■ **Work to complete**
Present the lines below as a Markdown table with two columns, Row and Line text. Number each row and leave out any blank lines.

■ **Record excerpts**
┄┄┄┄┄┄┄┄┄┄

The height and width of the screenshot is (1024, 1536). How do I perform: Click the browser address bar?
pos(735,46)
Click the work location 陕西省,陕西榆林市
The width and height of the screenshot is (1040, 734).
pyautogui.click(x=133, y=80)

┄┄┄┄┄┄┄┄┄┄

■ **Solution**
| Row | Line text |
|---|---|
| 1 | The height and width of the screenshot is (1024, 1536). How do I perform: Click the browser address bar? |
| 2 | pos(735,46) |
| 3 | Click the work location 陕西省,陕西榆林市 |
| 4 | The width and height of the screenshot is (1040, 734). |
| 5 | pyautogui.click(x=133, y=80) |